A national survey conducted between August 20 and August 24 by the Pew Research Center and USA TODAY among 1,501 people on their rating of the job performance of members of the police force found striking differences in ratings between Caucasians and African-Americans. 70% of black people thought police forces did not treat racial and ethnic groups equally while only 25% of white people shared the same opinion, as well as 33% of black people and 10% of white people felt unprotected from crime.
Instead of the undermining tactic, perhaps community policing can pose as a more effective approach to apprehending criminals. According to the Bureau of Justice Assistance, community policing is “collaboration between the police and the community that identifies and solves community problems.” The Bureau then goes on to state that members of the community become active allies in the effort to mimic the job of the police – enhancing both safety and quality of their neighborhood.”

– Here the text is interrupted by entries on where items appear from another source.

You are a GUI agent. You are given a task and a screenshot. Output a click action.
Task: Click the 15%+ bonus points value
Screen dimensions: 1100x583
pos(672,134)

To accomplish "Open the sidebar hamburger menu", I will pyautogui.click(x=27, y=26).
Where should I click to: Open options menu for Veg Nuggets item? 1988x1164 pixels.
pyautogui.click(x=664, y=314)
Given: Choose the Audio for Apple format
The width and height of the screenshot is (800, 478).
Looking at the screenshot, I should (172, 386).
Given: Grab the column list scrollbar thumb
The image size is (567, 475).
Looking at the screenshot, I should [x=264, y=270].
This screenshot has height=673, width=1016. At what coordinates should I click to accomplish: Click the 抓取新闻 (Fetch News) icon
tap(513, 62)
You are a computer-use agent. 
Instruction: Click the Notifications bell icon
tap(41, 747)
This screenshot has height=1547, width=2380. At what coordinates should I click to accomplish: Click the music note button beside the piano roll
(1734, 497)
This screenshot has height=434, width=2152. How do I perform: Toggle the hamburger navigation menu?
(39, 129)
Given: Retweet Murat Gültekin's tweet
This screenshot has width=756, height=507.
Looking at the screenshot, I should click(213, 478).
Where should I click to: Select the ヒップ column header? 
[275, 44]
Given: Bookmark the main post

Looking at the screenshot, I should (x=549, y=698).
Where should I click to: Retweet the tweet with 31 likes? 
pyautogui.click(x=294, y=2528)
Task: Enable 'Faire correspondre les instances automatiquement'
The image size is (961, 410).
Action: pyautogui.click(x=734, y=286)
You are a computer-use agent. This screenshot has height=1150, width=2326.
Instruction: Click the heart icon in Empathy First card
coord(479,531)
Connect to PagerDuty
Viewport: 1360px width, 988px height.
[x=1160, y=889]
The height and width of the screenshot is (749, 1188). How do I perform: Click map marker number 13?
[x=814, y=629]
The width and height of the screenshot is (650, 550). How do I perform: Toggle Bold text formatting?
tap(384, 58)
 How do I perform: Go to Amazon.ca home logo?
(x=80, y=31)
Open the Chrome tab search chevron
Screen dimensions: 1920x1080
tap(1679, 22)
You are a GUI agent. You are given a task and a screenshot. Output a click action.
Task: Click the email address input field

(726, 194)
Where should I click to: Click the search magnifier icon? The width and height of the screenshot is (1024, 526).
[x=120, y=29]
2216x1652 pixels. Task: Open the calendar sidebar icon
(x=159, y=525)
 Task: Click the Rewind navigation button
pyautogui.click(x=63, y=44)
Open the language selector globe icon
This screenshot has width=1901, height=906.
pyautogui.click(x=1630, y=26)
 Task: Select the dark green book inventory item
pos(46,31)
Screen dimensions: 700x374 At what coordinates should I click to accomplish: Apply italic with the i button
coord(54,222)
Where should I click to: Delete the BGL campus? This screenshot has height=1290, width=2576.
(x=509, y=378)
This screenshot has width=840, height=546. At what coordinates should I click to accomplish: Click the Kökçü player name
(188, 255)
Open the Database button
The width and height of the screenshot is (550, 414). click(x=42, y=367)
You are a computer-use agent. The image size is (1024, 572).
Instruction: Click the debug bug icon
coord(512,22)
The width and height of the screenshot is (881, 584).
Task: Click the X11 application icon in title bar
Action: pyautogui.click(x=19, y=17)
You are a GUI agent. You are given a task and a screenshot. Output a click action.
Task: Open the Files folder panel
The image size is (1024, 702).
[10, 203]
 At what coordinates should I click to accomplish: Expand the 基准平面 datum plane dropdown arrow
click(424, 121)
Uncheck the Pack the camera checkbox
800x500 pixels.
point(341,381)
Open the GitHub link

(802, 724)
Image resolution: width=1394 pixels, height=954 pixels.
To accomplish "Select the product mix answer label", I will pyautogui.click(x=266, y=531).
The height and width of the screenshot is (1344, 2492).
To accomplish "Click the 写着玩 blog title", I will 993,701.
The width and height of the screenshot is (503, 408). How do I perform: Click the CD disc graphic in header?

In essence, community policing is a mutual relationship which is built and maintained entirely on trust. And, it is the police force that must initiate this trust starting with police officers treating all members of the American society with respect and by limiting the use of unnecessary force or arrogance.
All things considered, the negativity associated with racial profiling brings no benefit to the men and women who are sworn to protect their community or the hard-working members within the community. To support the practice of racial profiling is to support the deprivation of a people’s rights and a blatant disregard for the Fourteenth Amendment, which declares that no state may “deny any person within its jurisdiction the equal protection of the laws.” Therefore, any law enforcement officer, who clearly disobeys this Amendment by engaging in this discriminatory practice, is blatantly ignoring the Constitution thereby sending the inaccurate message that he or she is above the law.
No one is above the American Constitution.